Monte Carlo Actor Critic for Sparse Reward Deep Reinforcement Learning from Suboptimal Demonstrations

Albert Wilcox, Ashwin Balakrishna, Jules Dedieu, Wyame Benslimane, Daniel Brown, Ken Goldberg

Abstract

Providing densely shaped reward functions for RL algorithms is often exceedingly challenging, motivating the development of RL algorithms that can learn from easier-to-specify sparse reward functions. This sparsity poses new exploration challenges. One common way to address this problem is using demonstrations to provide initial signal about regions of the state space with high rewards. However, prior RL from demonstrations algorithms introduce significant complexity and many hyperparameters, making them hard to implement and tune. We introduce Monte Carlo Actor-Critic (MCAC), a parameter free modification to standard actor-critic algorithms which initializes the replay buffer with demonstrations and computes a modified Q-value by taking the maximum of the standard temporal distance (TD) target and a Monte Carlo estimate of the reward-to-go. This encourages exploration in the neighborhood of high-performing trajectories by encouraging high Q-values in corresponding regions of the state space. Experiments across 5 continuous control domains suggest that MCAC can be used to significantly increase learning efficiency across 6 commonly used RL and RL-from-demonstrations algorithms.

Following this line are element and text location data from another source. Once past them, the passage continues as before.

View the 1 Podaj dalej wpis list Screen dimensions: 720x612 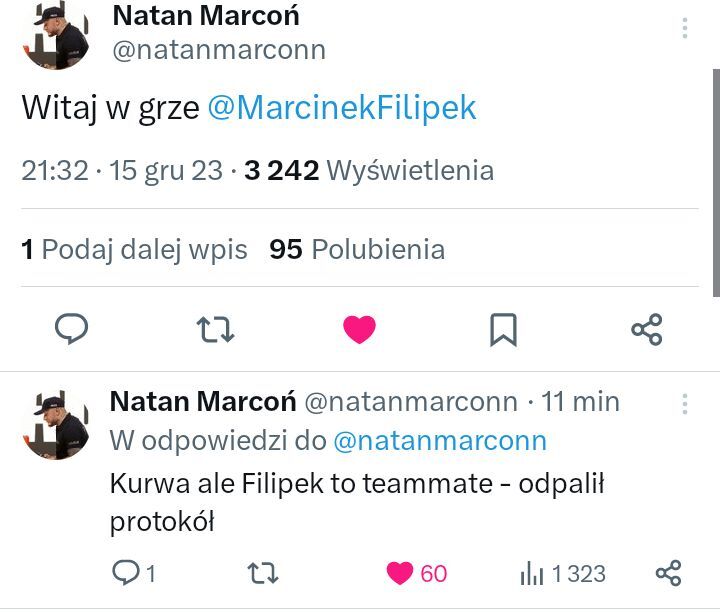coord(134,249)
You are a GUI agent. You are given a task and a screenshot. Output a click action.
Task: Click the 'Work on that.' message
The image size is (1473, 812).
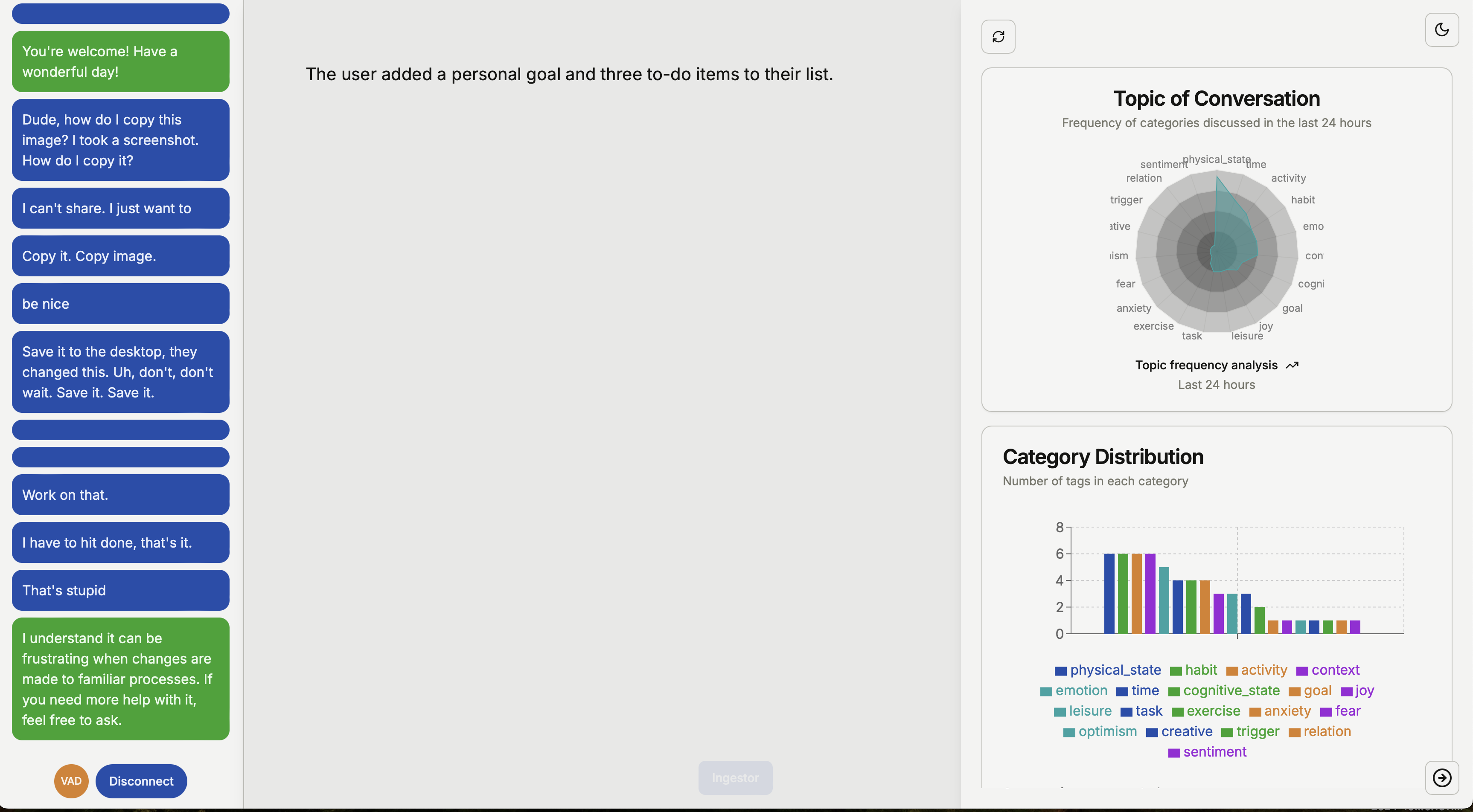(120, 495)
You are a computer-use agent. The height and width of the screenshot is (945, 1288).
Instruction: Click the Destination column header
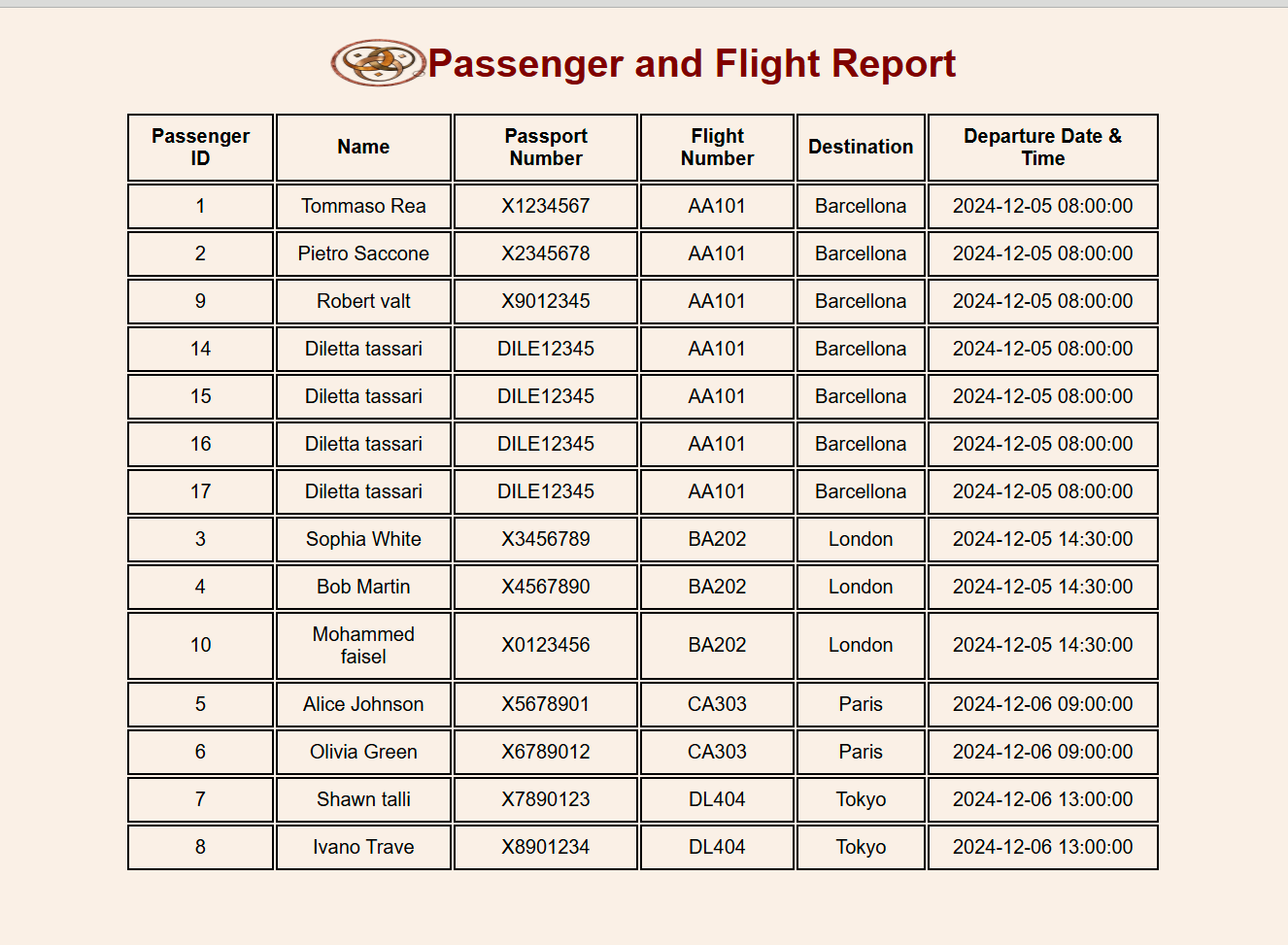pos(861,148)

Monte Carlo Augmented Actor-Critic (MCAC)

The idea behind MCAC is to encourage initial optimism in the neighborhood of successful trajectories, and progressively reduce this optimism during learning so that it can continue to explore new behaviors. To operationalize this idea, MCAC introduces two modifications to existing actor-critic algorithms.

  1. Initialize the replay buffer with task demonstrations.

  2. Compute a modified target Q-value for critic updates by taking the maximum of the standard temporal distance targets used in existing actor critic algorithms and a Monte Carlo estimate of the reward-to-go.

The scatter plots above show Bellman, GQE and MCAC Q estimates on the entire replay buffer, including offline demonstrations, for SAC learners with and without the MCAC modification after 50000 timesteps of training. We see that the agent trained without MCAC fails to learn a good enough Q function to complete the task, but the MCAC estimate is still able to propagate reward signal. The agent trained with MCAC learns a good Q function and reliably completes the task.

Experiments

We evaluate MCAC on five continuous control domains: a pointmass navigation environment, and four high-dimensional robotic control domains. All domains are associated with relatively unshaped reward functions, which only indicate constraint violation, task completion, or completion of a subtask.

We combined MCAC with a variety of baseline RL algorithms and evaluated them on these domains. Overall, we find that MCAC is beneficial to training, especially for SAC and TD3. In particular, in the Pointmass Navigation and Block Lifting environments, TD3 and SAC make almost no progress without MCAC, but learn strong policies with it.

When MCAC is combined with state of the art RL from demonstrations algorithms, we find that it also serves to significantly accelerate online exploration across a number of different algorithms.